- [PROBLEM REQUIREMENTS]: Find how many lines of the following entries contain "heading". Reply with the number alone.

- [DATA FOR THIS TASK]:
*** Begin section ***

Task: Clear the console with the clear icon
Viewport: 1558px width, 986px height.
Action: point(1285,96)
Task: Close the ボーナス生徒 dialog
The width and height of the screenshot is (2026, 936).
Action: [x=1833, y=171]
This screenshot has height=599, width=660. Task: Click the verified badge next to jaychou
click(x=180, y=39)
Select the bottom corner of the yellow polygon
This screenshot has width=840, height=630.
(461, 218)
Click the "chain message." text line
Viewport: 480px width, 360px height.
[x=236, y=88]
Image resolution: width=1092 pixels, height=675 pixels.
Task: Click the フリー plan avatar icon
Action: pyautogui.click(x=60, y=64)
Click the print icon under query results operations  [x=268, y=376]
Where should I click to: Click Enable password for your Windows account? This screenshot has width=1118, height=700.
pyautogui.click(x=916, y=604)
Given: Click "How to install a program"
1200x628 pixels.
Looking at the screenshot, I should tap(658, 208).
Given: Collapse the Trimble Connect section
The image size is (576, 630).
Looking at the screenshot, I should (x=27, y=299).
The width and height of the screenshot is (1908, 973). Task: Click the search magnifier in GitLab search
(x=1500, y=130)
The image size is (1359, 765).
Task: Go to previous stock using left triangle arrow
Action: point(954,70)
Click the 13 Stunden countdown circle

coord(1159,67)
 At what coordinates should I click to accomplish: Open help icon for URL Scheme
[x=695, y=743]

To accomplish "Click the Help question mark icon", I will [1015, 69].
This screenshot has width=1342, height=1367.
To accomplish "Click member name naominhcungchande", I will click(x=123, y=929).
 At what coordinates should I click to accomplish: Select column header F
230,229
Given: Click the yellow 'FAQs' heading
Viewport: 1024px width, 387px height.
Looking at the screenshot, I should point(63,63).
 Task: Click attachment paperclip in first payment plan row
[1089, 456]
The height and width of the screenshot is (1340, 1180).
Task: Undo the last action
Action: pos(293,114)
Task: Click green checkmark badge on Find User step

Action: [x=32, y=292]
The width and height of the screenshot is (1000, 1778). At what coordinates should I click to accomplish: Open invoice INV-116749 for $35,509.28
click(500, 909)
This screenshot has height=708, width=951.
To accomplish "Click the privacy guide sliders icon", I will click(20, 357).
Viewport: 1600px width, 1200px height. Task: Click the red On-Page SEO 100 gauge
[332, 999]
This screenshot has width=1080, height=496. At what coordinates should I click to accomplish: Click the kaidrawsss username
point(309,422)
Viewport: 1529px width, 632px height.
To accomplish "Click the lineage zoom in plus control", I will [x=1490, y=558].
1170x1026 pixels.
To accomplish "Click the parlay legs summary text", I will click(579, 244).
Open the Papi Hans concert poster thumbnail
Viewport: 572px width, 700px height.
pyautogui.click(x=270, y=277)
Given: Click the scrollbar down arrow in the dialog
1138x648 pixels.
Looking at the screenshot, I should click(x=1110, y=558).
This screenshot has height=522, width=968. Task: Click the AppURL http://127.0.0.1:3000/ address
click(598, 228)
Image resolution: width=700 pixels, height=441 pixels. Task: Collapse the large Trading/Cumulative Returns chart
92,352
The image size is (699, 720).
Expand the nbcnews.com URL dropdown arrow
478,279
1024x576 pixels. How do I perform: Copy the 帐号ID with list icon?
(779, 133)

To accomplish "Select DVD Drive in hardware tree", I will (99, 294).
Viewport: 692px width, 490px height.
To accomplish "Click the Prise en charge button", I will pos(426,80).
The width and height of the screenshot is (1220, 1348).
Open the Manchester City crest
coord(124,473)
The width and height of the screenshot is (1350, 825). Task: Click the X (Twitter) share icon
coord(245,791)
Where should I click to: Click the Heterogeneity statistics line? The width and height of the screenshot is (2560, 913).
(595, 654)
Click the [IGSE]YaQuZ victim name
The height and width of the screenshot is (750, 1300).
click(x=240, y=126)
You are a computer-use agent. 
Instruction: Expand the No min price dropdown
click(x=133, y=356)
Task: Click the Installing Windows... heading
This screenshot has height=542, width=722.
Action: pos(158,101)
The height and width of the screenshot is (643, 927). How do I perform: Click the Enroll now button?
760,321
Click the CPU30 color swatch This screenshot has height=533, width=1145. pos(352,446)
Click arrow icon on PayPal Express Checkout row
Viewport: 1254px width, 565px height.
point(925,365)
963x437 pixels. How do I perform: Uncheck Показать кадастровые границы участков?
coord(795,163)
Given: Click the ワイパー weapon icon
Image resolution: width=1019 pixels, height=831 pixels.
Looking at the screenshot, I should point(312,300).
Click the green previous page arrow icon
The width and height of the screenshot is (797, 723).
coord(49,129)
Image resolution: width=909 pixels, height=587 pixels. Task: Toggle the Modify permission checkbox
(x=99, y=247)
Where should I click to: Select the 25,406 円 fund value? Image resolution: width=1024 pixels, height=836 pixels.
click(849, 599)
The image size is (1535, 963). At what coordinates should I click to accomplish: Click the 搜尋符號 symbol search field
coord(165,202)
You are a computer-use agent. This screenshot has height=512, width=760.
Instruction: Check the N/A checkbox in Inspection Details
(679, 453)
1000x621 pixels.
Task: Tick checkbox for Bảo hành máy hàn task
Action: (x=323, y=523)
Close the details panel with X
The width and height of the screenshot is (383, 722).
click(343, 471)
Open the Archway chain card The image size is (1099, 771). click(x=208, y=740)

*** End section ***

- [ANSWER TO THE EXERCISE]: 2